EXCERPT:
==================================================

# how to convert this vba code into vbscript



## baskar5353 (Jun 7, 2019)

hi,

i need to do custom sort i done in macro but i need this code in vb script can help on this.
Sub Sort()
'
' Macro1 Macro
'


'
Range("C4").Select
Application.AddCustomList ListArray:=Array("AUTOU")
Application.DeleteCustomList ListNum:=6
Application.AddCustomList ListArray:=Array("AUTOU", "BOATU")
ActiveWorkbook.Worksheets("PAYOFF_REPORT").Sort.SortFields.Clear
ActiveWorkbook.Worksheets("PAYOFF_REPORT").Sort.SortFields.Add2 Key:=Range( _
"C2:C26"), SortOn:=xlSortOnValues, Order:=xlAscending, CustomOrder:= _
"AUTOU,BOATU,CYCLE,RV", DataOption:=xlSortNormal
With ActiveWorkbook.Worksheets("PAYOFF_REPORT").Sort
.SetRange Range("A1:S26")
.Header = xlYes
.MatchCase = False
.Orientation = xlTopToBottom
.SortMethod = xlPinYin
.Apply
End With
End Sub


----------

==================================================

[Text and element-pointing records]

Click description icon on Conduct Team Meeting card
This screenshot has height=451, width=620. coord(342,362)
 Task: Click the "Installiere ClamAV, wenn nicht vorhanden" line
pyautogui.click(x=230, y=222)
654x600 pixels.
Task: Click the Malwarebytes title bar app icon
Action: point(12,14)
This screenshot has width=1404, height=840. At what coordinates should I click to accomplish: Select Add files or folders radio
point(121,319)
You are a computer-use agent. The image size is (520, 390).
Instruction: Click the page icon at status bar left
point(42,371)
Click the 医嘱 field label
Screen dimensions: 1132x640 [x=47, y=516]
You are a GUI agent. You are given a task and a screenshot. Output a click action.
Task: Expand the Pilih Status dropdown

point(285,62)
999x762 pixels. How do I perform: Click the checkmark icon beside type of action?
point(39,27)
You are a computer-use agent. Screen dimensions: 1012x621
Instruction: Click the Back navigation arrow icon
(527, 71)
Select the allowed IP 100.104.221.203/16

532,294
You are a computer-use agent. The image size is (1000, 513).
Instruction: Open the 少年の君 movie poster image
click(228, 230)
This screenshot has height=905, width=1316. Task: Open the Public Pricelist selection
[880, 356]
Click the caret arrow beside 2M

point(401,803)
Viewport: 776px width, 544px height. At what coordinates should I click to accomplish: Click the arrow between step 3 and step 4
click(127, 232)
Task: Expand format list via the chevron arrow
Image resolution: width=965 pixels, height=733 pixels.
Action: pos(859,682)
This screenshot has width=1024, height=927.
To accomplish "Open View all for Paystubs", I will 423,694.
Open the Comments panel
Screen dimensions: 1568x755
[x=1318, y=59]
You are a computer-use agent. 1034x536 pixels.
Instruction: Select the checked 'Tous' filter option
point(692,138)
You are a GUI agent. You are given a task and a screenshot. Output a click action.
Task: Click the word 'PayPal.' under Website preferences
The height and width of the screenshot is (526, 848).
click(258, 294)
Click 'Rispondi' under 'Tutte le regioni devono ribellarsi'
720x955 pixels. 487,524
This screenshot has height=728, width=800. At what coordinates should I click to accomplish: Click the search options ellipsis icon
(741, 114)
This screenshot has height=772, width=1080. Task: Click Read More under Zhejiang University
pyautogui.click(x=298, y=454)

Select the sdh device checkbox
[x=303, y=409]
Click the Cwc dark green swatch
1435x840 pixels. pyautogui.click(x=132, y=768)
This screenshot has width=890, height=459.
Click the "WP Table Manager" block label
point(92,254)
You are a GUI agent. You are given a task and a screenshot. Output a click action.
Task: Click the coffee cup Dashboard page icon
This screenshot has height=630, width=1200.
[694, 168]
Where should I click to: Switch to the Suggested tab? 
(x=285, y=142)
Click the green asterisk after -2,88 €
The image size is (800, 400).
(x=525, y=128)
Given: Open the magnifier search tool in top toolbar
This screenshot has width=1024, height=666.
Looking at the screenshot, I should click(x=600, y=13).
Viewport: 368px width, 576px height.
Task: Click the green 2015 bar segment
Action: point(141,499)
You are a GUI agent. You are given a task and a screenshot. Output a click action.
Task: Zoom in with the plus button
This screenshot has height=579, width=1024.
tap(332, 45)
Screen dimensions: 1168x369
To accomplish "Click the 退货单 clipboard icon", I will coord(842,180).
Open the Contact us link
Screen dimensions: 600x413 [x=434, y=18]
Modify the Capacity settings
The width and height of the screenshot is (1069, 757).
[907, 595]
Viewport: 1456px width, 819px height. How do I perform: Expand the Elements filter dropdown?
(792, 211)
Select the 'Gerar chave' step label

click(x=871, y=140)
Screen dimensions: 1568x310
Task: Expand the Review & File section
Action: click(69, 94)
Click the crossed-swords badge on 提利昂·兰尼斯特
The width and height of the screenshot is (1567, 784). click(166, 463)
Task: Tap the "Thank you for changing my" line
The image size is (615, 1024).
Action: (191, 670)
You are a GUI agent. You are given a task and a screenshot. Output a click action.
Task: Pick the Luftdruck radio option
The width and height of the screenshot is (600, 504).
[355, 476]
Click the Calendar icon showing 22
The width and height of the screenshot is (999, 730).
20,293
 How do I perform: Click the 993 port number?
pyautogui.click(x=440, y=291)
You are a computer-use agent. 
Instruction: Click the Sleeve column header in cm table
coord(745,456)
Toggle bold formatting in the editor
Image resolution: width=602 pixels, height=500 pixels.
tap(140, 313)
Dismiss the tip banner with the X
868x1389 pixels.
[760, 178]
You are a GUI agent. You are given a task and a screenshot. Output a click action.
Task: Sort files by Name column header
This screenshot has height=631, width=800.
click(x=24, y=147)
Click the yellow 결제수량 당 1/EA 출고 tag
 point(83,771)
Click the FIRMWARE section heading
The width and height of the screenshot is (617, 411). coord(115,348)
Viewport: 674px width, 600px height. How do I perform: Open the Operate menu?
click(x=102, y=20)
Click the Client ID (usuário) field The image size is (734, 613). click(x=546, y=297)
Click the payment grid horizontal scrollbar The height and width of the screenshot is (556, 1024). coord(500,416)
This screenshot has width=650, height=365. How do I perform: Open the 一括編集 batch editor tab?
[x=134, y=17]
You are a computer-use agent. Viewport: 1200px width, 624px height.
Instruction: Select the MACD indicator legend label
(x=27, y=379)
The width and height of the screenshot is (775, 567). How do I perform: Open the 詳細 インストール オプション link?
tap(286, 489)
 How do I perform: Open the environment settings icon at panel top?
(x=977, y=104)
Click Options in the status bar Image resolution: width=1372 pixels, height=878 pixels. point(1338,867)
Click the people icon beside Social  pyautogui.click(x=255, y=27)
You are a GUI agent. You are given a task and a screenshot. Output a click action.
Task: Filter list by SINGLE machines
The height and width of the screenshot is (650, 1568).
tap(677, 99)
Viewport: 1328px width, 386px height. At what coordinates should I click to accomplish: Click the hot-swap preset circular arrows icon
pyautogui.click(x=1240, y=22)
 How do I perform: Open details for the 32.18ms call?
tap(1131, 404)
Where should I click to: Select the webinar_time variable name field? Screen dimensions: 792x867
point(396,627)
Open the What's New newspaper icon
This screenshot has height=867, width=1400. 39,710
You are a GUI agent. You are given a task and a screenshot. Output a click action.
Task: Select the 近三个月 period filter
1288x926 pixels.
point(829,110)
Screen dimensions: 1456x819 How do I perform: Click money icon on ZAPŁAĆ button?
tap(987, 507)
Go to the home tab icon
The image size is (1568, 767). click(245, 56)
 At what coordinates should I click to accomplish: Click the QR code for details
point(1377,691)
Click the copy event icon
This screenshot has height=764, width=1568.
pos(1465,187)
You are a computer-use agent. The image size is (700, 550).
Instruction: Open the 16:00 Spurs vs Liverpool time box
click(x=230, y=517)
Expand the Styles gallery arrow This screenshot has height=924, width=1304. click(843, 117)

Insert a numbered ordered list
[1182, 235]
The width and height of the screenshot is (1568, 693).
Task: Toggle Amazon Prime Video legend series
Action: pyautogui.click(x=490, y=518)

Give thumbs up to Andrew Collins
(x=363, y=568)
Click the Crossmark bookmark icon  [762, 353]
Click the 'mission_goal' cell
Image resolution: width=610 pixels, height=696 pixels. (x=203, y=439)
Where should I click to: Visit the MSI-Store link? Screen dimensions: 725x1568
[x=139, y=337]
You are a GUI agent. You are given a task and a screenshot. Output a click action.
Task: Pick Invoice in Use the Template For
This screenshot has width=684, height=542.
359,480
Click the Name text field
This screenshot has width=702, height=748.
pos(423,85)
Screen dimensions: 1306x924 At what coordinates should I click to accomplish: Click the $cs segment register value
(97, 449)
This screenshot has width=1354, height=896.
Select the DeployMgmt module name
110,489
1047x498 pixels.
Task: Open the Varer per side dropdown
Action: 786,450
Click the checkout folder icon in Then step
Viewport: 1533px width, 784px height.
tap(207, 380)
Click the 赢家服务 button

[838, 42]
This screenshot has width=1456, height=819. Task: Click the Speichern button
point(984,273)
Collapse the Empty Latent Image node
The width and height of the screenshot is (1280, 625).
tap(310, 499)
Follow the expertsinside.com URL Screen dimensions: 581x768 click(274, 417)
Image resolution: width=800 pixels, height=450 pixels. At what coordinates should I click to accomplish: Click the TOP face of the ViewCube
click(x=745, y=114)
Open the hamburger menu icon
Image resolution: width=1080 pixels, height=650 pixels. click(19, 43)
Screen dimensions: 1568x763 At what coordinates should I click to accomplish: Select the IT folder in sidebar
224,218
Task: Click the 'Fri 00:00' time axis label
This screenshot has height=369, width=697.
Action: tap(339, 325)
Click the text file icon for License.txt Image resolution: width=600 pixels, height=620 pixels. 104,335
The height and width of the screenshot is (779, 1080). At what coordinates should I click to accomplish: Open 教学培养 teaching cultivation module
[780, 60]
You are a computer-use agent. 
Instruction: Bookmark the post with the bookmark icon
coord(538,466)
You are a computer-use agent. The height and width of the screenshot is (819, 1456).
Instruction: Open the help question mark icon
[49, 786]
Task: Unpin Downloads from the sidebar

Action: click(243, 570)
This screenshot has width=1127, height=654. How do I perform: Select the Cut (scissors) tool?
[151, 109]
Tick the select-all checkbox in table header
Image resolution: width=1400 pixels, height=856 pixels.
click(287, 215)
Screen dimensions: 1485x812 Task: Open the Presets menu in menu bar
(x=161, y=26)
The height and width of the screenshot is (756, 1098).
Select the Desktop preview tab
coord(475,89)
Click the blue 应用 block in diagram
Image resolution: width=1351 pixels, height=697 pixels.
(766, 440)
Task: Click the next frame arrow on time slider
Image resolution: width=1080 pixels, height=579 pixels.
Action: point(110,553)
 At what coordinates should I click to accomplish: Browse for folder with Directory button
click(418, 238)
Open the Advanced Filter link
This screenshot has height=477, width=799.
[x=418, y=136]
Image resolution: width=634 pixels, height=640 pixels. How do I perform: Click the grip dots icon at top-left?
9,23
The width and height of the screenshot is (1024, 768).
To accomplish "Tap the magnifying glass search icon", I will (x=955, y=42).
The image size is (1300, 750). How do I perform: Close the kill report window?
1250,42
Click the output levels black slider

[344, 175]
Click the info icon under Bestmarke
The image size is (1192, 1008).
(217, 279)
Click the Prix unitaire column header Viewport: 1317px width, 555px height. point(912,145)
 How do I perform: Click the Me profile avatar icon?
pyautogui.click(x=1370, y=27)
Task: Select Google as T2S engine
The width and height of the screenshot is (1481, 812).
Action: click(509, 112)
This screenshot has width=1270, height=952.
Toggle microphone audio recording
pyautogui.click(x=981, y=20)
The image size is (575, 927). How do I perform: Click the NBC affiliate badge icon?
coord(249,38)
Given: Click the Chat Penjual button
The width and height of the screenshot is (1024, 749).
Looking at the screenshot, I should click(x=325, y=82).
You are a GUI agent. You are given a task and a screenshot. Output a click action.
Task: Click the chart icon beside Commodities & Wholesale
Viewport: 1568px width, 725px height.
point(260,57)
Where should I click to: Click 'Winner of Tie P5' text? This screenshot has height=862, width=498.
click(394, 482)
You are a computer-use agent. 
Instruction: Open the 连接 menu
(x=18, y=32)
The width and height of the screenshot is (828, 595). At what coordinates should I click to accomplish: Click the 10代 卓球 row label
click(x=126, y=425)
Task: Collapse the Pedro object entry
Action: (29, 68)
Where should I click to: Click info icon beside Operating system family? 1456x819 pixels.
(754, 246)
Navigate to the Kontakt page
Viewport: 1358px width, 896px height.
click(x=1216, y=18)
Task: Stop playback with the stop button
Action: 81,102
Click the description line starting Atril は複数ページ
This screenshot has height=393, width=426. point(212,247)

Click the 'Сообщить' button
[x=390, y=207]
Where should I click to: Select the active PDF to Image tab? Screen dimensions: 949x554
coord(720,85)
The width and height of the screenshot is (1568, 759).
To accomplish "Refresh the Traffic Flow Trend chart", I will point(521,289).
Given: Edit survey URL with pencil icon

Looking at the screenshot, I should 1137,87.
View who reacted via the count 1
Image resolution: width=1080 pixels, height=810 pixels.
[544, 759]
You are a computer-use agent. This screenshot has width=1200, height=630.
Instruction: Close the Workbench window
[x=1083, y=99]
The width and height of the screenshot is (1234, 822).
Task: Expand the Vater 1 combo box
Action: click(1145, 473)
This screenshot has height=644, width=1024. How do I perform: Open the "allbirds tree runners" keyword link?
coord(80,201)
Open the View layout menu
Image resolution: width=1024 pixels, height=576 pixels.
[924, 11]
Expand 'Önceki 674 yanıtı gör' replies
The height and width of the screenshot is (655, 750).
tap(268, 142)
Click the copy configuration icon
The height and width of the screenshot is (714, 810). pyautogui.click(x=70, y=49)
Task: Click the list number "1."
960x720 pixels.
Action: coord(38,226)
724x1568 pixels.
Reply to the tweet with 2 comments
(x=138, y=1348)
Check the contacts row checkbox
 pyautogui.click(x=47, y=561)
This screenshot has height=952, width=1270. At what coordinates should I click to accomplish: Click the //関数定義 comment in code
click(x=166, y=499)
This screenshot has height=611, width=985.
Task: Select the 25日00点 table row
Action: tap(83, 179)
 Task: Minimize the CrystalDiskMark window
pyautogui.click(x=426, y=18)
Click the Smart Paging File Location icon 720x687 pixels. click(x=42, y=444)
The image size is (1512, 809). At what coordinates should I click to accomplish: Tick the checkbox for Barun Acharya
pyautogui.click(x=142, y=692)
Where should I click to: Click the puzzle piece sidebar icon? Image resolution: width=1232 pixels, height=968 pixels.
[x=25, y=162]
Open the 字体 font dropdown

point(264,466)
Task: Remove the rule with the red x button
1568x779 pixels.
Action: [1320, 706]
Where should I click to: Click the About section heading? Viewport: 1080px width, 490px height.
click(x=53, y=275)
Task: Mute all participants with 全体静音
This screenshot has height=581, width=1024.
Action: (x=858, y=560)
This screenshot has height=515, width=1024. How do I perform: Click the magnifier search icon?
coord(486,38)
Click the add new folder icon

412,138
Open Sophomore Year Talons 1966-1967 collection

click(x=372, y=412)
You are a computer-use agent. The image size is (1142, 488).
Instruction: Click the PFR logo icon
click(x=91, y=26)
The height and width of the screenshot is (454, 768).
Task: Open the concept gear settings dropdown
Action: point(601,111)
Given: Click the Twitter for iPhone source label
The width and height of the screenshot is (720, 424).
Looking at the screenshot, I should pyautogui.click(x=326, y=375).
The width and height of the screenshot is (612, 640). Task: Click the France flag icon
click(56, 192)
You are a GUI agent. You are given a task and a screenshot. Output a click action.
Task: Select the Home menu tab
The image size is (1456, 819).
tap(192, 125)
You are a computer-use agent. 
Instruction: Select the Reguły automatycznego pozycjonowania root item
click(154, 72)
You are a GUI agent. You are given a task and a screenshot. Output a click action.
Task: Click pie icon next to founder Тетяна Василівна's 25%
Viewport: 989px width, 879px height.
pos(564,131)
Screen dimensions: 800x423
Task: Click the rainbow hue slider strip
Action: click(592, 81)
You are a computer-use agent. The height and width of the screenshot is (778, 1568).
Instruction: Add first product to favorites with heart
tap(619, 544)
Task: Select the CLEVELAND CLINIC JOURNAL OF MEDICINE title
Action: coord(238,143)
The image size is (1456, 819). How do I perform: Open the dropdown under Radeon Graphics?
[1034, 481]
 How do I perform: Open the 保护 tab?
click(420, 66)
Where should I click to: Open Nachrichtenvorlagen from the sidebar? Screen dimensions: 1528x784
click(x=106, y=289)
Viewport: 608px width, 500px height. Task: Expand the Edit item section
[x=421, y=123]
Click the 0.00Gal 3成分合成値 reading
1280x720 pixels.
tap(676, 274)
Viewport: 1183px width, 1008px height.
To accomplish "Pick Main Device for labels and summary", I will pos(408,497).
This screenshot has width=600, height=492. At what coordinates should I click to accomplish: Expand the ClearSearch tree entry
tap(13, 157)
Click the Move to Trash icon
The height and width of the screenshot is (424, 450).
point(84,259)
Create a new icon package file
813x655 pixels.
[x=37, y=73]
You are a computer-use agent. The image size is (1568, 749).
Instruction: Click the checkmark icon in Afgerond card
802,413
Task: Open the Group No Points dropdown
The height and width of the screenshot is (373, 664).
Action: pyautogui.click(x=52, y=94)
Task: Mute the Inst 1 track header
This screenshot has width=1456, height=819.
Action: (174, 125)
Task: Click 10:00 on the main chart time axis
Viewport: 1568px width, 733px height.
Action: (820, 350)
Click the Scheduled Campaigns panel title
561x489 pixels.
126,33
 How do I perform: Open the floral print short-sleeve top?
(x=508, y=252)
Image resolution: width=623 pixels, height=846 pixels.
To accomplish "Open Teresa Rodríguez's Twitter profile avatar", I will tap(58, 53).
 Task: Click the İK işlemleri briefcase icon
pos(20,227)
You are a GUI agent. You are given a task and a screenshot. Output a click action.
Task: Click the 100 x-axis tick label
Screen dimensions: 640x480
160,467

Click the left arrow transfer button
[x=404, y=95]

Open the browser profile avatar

==================================================

STATED PROBLEM: In the forum post on converting VBA code to VBScript, which range does the macro pass to .SetRange for the sort?

ANSWER TO THE PROBLEM: Range("A1:S26")